Ce Cendrillon de 1999 est l’un des plus jolis, des plus piquants et des plus poétiques ballets d’un Enchanteur Merlin qui a nom Jean-Christophe Maillot. Toujours, le chorégraphe et directeur des Ballets de Monte Carlo a eu un pied dans le cirque, un autre dans l’univers du conte. Il y puise le renouvellement de son inspiration, et cette force imagée qui donne aux histoires humaines leur ancrage dans un imaginaire collectif. Sa Belle au bois Dormant, son Lac, son Casse Noisette, sont autant de rappels d’un monde fantasmagorique, remonté de nos mémoires enfantines, à partir des contes ou des ballets qui s’en inspirent, mais aussi de ruades nerveuses dans ce qui pourrait être poussiéreux ou sucré, afin d’extraire le suc de ces belles et souvent cruelles histoires, que la tradition a souvent trop enjolivées. Ah, l’horreur de la belle-mère de Blanche- neige, l’affreux désir incestueux du père de Peau d’âne - ah l’épouvantable abandon du Petit Poucet et la terreur inspirée par l’ogre !
 
Et Versailles, décidément, aime ces belles histoires au passé chargé, autant que porteur de fastes qui vont bien à son teint. On vit dans ses jardins le sulfureux Blanche-Neige d’Angelin Preljocaj, on y applaudit une autre Cendrillon, celle de Thierry Malandain, avec sa débauche d’escarpins comme des virgules scandant l’histoire. La scène de l’Opéra Royal s’est offert cette fois un Cendrillon vif et touchant, où rien n’est trop appuyé, ni la cruauté burlesque de la partition de Prokofiev, ni les profils grotesques des sœurs de Cendrillon, ni la noirceur de la marâtre. Maillot, par delà son aptitude à déshabiller les âmes, a un autre tour dans son sac, qui est le glamour. Et finalement, il est plus agréable de voir la marâtre devenir quelque sexy Madonna et les sœurs deux pin-ups, que de subir trop de bouffonneries convenues et lassantes.

© Alice Blangero
 
Tout  ici scintille, vibre et rêve, avec une humanité qui donne encore plus de grâce à l’histoire. Cendrillon est ainsi poursuivie par le souvenir de sa mère morte, remplacée par une trop éclaboussante belle mère, et le caractère misérabiliste de son personnage est  rehaussé par cette nostalgie pénétrante. Une mère qui a d’ailleurs un double rôle et vole presque la vedette à Cendrillon, puisque, devenue la fée qui transformera la vie de la jeune fille, elle réapparaît finalement dans ses habits de mère et d’épouse, semant le trouble dans le cœur du malheureux père écartelé entre ses passions et son véritable amour. Pauvre homme que ce père de Cendrillon, jouet de cinq femmes !

******************************

- **CONSIGNE 1**
Placez dans une liste JSON de chaînes, à raison d'une chaîne par ligne et sans les lignes vides, les lignes fournies ci-dessous à partir de celle qui contient "Click the Folders, Tags, &" jusqu'à celle qui contient "Action: tap(393, 268)", toutes deux comprises.
Le texte et les lignes constituent deux matériaux indépendants l'un de l'autre.

Quelques lignes:
******************************

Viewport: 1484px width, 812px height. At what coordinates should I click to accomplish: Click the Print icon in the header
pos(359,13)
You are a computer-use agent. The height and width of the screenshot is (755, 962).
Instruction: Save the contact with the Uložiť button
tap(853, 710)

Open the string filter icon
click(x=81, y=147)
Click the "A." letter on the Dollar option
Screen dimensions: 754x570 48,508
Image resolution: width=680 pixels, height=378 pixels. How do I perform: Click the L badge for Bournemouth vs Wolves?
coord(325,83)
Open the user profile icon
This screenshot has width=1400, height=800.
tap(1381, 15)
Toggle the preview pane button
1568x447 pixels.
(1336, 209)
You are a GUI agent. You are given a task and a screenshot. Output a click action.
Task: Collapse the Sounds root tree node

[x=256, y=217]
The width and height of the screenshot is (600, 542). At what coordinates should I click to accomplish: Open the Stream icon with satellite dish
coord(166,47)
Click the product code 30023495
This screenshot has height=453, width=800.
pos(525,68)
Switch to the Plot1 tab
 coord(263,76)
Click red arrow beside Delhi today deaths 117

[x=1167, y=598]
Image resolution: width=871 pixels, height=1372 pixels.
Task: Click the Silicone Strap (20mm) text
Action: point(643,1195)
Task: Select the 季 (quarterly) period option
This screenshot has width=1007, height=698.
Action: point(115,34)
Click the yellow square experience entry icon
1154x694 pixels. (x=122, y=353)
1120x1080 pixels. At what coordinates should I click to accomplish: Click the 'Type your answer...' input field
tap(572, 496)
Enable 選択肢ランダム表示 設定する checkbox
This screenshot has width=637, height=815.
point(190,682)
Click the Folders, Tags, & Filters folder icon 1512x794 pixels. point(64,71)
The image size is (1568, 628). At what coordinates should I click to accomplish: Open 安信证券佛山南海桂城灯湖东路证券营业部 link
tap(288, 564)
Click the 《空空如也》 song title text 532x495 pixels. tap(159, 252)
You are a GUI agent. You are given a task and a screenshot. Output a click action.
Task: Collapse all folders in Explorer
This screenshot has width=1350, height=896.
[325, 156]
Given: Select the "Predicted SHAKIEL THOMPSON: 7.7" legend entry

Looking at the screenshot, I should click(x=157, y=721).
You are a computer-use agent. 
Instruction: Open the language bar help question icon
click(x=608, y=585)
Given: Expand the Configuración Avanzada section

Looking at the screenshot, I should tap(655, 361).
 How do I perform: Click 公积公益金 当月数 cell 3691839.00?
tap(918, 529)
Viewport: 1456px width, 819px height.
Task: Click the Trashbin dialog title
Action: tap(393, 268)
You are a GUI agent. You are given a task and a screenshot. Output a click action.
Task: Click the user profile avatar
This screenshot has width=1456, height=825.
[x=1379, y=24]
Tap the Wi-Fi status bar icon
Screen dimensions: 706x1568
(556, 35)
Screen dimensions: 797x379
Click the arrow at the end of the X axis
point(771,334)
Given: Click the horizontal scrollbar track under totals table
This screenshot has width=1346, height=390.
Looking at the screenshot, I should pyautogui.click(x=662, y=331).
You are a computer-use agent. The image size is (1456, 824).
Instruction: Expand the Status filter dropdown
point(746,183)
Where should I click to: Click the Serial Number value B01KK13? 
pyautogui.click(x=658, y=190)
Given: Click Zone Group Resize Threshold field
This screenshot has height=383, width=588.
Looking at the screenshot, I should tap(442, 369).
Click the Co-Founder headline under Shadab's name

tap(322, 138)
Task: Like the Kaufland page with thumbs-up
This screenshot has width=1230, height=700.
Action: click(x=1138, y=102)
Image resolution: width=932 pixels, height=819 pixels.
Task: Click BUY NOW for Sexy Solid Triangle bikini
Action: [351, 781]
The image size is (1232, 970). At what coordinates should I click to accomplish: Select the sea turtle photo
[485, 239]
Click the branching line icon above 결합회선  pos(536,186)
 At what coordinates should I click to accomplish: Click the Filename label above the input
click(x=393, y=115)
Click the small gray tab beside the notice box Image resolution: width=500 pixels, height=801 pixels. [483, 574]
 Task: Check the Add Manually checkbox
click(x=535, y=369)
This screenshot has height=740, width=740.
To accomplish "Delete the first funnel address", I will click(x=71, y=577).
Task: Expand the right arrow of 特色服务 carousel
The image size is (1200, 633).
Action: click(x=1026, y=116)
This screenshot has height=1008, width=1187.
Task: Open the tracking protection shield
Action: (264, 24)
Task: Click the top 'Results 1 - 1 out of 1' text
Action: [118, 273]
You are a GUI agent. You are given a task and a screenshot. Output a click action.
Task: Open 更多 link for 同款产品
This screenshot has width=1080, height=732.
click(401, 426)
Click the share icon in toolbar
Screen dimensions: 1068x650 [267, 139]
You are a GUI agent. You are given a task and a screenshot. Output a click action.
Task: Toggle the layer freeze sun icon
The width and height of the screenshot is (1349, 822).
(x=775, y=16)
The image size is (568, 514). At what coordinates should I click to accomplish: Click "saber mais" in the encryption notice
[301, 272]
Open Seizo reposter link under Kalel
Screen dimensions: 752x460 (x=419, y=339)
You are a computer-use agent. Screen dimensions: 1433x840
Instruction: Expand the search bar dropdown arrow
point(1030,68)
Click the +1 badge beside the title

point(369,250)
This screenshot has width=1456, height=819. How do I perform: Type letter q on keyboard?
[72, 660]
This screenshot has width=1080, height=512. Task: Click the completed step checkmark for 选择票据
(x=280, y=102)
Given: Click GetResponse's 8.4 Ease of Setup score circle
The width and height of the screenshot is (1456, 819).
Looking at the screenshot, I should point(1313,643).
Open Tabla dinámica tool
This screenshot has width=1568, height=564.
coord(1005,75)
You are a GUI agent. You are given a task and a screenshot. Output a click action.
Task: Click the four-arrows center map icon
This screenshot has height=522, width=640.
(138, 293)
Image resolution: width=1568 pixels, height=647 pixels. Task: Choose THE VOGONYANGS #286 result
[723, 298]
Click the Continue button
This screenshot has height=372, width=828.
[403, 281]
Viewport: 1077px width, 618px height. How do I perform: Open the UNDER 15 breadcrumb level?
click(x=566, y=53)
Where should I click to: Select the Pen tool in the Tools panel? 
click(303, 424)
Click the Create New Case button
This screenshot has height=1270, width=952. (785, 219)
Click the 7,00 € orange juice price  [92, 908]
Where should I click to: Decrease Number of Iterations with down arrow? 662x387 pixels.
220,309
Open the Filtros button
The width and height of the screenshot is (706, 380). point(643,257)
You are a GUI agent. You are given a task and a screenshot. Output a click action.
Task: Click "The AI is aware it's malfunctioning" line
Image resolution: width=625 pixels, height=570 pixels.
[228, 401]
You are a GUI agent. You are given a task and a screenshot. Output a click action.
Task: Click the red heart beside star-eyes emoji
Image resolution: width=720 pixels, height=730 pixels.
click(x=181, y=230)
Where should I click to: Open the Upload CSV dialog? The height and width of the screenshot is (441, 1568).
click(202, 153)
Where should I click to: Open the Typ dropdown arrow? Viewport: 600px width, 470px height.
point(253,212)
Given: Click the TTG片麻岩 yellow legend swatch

******************************

- **CONSIGNE 2**
Rédigez la suite du texte sur le Cendrillon de Jean-Christophe Maillot, en reprenant après sa dernière phrase.

- **RÉSULTAT ATTENDU 1**
[
  "Click the Folders, Tags, & Filters folder icon 1512x794 pixels. point(64,71)",
  "The image size is (1568, 628). At what coordinates should I click to accomplish: Open 安信证券佛山南海桂城灯湖东路证券营业部 link",
  "tap(288, 564)",
  "Click the 《空空如也》 song title text 532x495 pixels. tap(159, 252)",
  "You are a GUI agent. You are given a task and a screenshot. Output a click action.",
  "Task: Collapse all folders in Explorer",
  "This screenshot has width=1350, height=896.",
  "[325, 156]",
  "Given: Select the \"Predicted SHAKIEL THOMPSON: 7.7\" legend entry",
  "Looking at the screenshot, I should click(x=157, y=721).",
  "You are a computer-use agent. ",
  "Instruction: Open the language bar help question icon",
  "click(x=608, y=585)",
  "Given: Expand the Configuración Avanzada section",
  "Looking at the screenshot, I should tap(655, 361).",
  " How do I perform: Click 公积公益金 当月数 cell 3691839.00?",
  "tap(918, 529)",
  "Viewport: 1456px width, 819px height.",
  "Task: Click the Trashbin dialog title",
  "Action: tap(393, 268)"
]

- **RÉSULTAT ATTENDU 2**
 
Le prince, lui, a tout d’un joyeux garnement, d’un jeune homme moderne qui gambade avec ses copains, Dans ses facéties, on retrouve, mais la musique y aide bien évidemment, l’esprit des places publiques de Vérone où Roméo et Mercutio  s’ébrouent et lutinent les courtisanes. La chorégraphie, comme toujours chez Maillot, est virtuose, imposant des portés virevoltants et une sorte de perpetuum mobile qui tient en haleine. Et les idées abondent : d’abord celle qui donne la vedette au pied de Cendrillon et non à sa chaussure. Quel plus beau symbole pour une danseuse ? Trempé dans un bassin dont il ressort pailleté, rutilant, ce joli pied mène la danse, et en l’occurrence celui d’Alessandra Tognoloni a tout pour séduire le public et le prince.
La jeune ballerine a la grâce incontestablement. Il lui en faut beaucoup pour faire face à son craquant partenaire, l’italien Francesco Mariottini, si naturel dans sa gestique de garçon déluré qu’on en vient à oublier qu’il fonctionne et bouge avec les codes d’un danseur. Tout coule, tout roule souplement dans ce condensé d’émotion et de drôlerie, où le bouleversant lyrisme de Prokofiev parvient à tout emporter par-delà fantômes, chagrins et désirs. Un monde allégé, dont la fée Mimoza Koike est la reine, par son éclat et sa présence troublante.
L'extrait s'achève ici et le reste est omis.